Sunday, September 29, 2019

Uri Caine’s “Passion” of Racial Prejudice

courtesy of DL Media

At the end of last month, 816 Music, which appears to distribute only through download, released The Passion of Octavius Catto, the latest project of jazz pianist and composer Uri Caine. The title character was a freedom fighter in 19th century Philadelphia, a time and place that were not ready to deal with issues such as civil rights for people of all races and backgrounds. Caine performs at the piano in a trio whose other members are Mike Boone on bass and Clarence Penn on drums. However, they are only a small fraction of the performing resources, which include a full orchestral ensemble (called The Catto Freedom Orchestra), two vocal groups (The Nedra Neal Singers and The Philadelphia Choral Ensemble), and solo vocalist Barbara Walker. Clearly, a conductor is required; and that post has been taken by André Raphel.

My “first contact” with Caine must have been about 15 years ago in Herbst Theatre. That was when his trio was working on approaches to the music of Gustav Mahler. The results recalled a joke that must have been old when my father learned it:
Uri Caine played Mahler in Herbst last night … Mahler lost.
Caine’s approach involved extracting “the best tunes” from Mahler scores and then trying to improvise around them. San Francisco is a town that takes its Mahler very seriously, whether in Herbst or in Davies Symphony Hall; and, those who really dig their Mahler know that the themes themselves are a mere fraction of what makes his music so compelling. Caine clearly had no sense of the fundamental essence of Mahler; and, to this day, I still remember the agonies of sitting through two hours of utter cluelessness.

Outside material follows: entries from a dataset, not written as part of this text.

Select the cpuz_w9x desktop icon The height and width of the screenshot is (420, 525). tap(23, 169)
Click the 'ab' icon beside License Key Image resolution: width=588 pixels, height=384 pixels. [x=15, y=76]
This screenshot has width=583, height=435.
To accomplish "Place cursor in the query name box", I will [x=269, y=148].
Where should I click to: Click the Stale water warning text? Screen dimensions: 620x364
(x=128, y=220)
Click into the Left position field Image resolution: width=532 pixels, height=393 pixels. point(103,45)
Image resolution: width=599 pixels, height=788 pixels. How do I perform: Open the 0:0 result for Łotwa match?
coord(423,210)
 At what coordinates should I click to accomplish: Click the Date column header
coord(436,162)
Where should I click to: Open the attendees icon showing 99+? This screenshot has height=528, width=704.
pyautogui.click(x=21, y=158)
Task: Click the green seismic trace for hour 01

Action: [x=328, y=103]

The same can be said of his understanding of the Passion as a musical genre most often associated with Johann Sebastian Bach but considerably older in the full scope of music history. While the genre began simply as an account of New Testament scripture, Bach extended it to interleave Holy Writ with commentary. The closest that Caine’s version comes to “Holy Writ” is a delivery by Walker of the texts of the thirteen, fourteenth, and fifteenth Amendments to the Constitution against a choral background with Caine at the piano. The rest of the libretto amounts to a collection of episodes that never really congeal into a narrative emerging through an inchoate muddle of different musical styles.

If I read Caine’s biography correctly, it seems that he studied composition with both George Rochberg and George Crumb at the University of Pennsylvanian somewhere around the mid-Seventies. There is a good chance that, at that time, I was on the other side of the parking lot in my office in the Department of Computer and Information Sciences. From time to time I would cross that lot, usually to use the Music Library; but I also attended a seminar at which I acquired some basic skills in paleography under the tutelage of Norman Smith, my first real encounter with the distinction between marks on paper and the practices of making music.

Bearing that time frame in mind, I have to wonder whether Caine ever encountered The Gospel at Colonus, a musical interpretation of Sophocles’ “Oedipus at Colonus” conceived as a gospel service staged by Mabou Mines veteran Lee Breuer. Music was provided by Bob Telson, whose understanding of gospel music was, to say the least, prodigious. I was fortunate enough to attend one of the first performances of this piece in 1983, when it was presented by the Next Wave Festival at the Brooklyn Academy of Music. When placed beside Colonus, The Passion of Octavius Catto is weak in narrative and tedious in execution.

I hate it when I find myself saying, “Things were much better 35 years ago!”